Your assignment | Line by line, transcribe the records exactly.

═════ Extracted entries ═════

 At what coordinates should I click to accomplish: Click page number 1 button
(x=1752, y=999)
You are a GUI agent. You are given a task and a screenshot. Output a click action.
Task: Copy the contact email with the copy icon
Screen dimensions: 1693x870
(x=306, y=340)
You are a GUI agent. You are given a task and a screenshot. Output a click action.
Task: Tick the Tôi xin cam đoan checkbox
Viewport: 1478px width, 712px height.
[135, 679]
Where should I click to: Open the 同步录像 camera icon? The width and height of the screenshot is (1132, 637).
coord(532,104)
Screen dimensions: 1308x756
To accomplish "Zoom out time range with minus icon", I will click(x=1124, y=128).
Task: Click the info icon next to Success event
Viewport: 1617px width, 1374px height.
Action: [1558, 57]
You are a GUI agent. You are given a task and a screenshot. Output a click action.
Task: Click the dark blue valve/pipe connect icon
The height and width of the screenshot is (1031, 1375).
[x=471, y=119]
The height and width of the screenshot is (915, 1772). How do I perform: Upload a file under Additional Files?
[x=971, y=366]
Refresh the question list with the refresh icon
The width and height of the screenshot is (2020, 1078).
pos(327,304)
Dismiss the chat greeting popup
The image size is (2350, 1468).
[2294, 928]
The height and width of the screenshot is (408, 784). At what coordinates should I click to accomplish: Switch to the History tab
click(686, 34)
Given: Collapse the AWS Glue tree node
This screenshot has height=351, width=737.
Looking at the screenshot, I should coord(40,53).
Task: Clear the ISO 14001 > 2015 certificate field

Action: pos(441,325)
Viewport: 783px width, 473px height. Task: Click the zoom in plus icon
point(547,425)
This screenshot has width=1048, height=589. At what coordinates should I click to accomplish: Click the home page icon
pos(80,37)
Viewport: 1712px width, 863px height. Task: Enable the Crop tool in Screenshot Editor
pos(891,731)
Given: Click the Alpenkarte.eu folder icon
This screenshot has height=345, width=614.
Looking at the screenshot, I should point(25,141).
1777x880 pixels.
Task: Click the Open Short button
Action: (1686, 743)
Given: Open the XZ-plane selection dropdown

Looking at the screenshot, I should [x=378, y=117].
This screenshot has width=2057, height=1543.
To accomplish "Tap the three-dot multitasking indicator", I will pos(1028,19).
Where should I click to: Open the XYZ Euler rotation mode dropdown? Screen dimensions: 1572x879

═════

Response below |
 At what coordinates should I click to accomplish: Click page number 1 button
(x=1752, y=999)
You are a GUI agent. You are given a task and a screenshot. Output a click action.
Task: Copy the contact email with the copy icon
Screen dimensions: 1693x870
(x=306, y=340)
You are a GUI agent. You are given a task and a screenshot. Output a click action.
Task: Tick the Tôi xin cam đoan checkbox
Viewport: 1478px width, 712px height.
[135, 679]
Where should I click to: Open the 同步录像 camera icon? The width and height of the screenshot is (1132, 637).
coord(532,104)
Screen dimensions: 1308x756
To accomplish "Zoom out time range with minus icon", I will click(x=1124, y=128).
Task: Click the info icon next to Success event
Viewport: 1617px width, 1374px height.
Action: [1558, 57]
You are a GUI agent. You are given a task and a screenshot. Output a click action.
Task: Click the dark blue valve/pipe connect icon
The height and width of the screenshot is (1031, 1375).
[x=471, y=119]
The height and width of the screenshot is (915, 1772). How do I perform: Upload a file under Additional Files?
[x=971, y=366]
Refresh the question list with the refresh icon
The width and height of the screenshot is (2020, 1078).
pos(327,304)
Dismiss the chat greeting popup
The image size is (2350, 1468).
[2294, 928]
The height and width of the screenshot is (408, 784). At what coordinates should I click to accomplish: Switch to the History tab
click(686, 34)
Given: Collapse the AWS Glue tree node
This screenshot has height=351, width=737.
Looking at the screenshot, I should coord(40,53).
Task: Clear the ISO 14001 > 2015 certificate field

Action: pos(441,325)
Viewport: 783px width, 473px height. Task: Click the zoom in plus icon
point(547,425)
This screenshot has width=1048, height=589. At what coordinates should I click to accomplish: Click the home page icon
pos(80,37)
Viewport: 1712px width, 863px height. Task: Enable the Crop tool in Screenshot Editor
pos(891,731)
Given: Click the Alpenkarte.eu folder icon
This screenshot has height=345, width=614.
Looking at the screenshot, I should point(25,141).
1777x880 pixels.
Task: Click the Open Short button
Action: (1686, 743)
Given: Open the XZ-plane selection dropdown

Looking at the screenshot, I should [x=378, y=117].
This screenshot has width=2057, height=1543.
To accomplish "Tap the three-dot multitasking indicator", I will pos(1028,19).
Where should I click to: Open the XYZ Euler rotation mode dropdown? Screen dimensions: 1572x879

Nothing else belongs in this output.